Exercise requirements: Look for the string "index" in the listing below and copy every line in which it appears.

*** Begin section ***

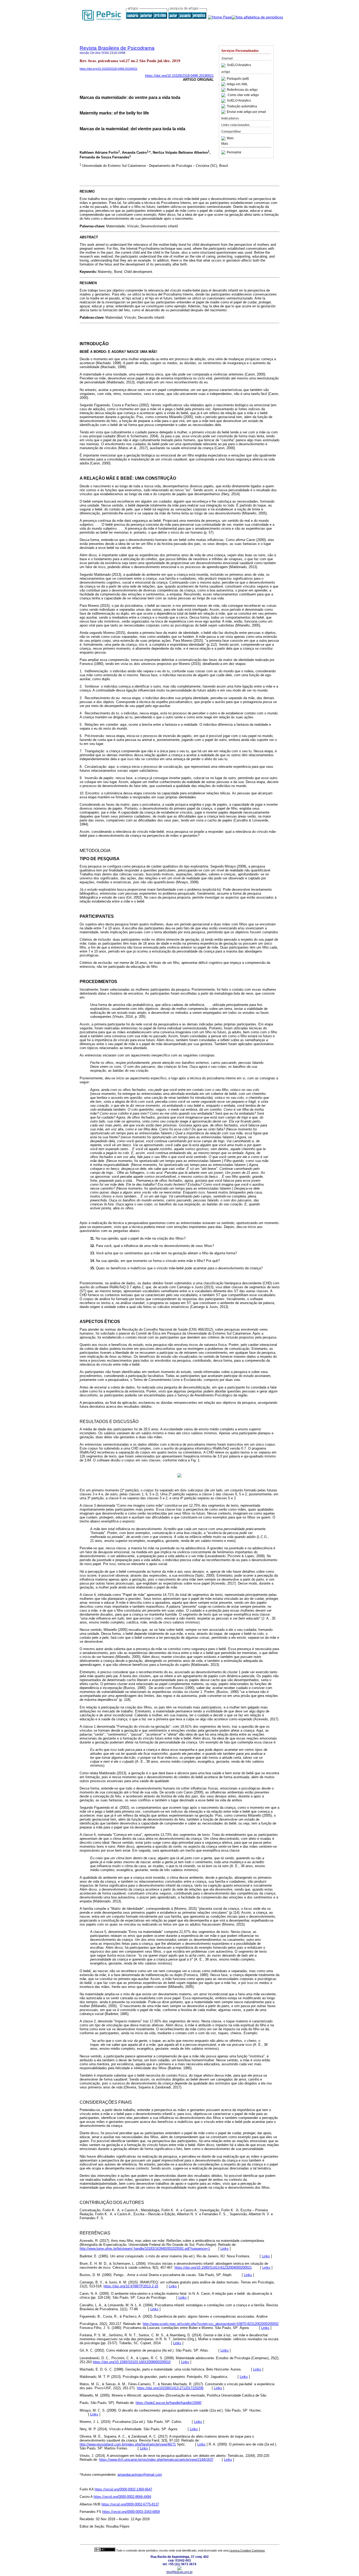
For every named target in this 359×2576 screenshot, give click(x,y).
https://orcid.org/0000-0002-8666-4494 (122, 2497)
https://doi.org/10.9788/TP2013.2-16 (131, 2286)
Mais (230, 138)
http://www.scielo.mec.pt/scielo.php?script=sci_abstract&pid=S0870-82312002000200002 (211, 2324)
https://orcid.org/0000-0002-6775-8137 (130, 2504)
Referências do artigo (242, 90)
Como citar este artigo (243, 95)
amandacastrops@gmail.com (139, 2475)
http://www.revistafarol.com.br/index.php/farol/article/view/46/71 (128, 2444)
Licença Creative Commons (247, 2550)
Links (224, 2249)
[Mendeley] (224, 138)
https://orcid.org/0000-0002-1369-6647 (123, 2489)
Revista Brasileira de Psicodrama (117, 48)
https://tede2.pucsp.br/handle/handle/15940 (168, 2403)
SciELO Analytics (239, 65)
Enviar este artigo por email (246, 112)
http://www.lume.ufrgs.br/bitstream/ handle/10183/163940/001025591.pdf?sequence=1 (145, 2249)
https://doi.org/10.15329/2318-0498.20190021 (108, 68)
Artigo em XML (237, 84)
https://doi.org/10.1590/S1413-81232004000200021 (213, 2267)
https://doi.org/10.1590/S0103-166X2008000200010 (132, 2362)
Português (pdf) (238, 79)
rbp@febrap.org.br (179, 2572)
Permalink (234, 152)
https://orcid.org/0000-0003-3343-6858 (131, 2512)
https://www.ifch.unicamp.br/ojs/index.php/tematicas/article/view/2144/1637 (156, 2460)
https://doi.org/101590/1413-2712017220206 (170, 2388)
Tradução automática (242, 106)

*** End section ***

Result of this exercise:
http://www.revistafarol.com.br/index.php/farol/article/view/46/71 (128, 2444)
https://www.ifch.unicamp.br/ojs/index.php/tematicas/article/view/2144/1637 (156, 2460)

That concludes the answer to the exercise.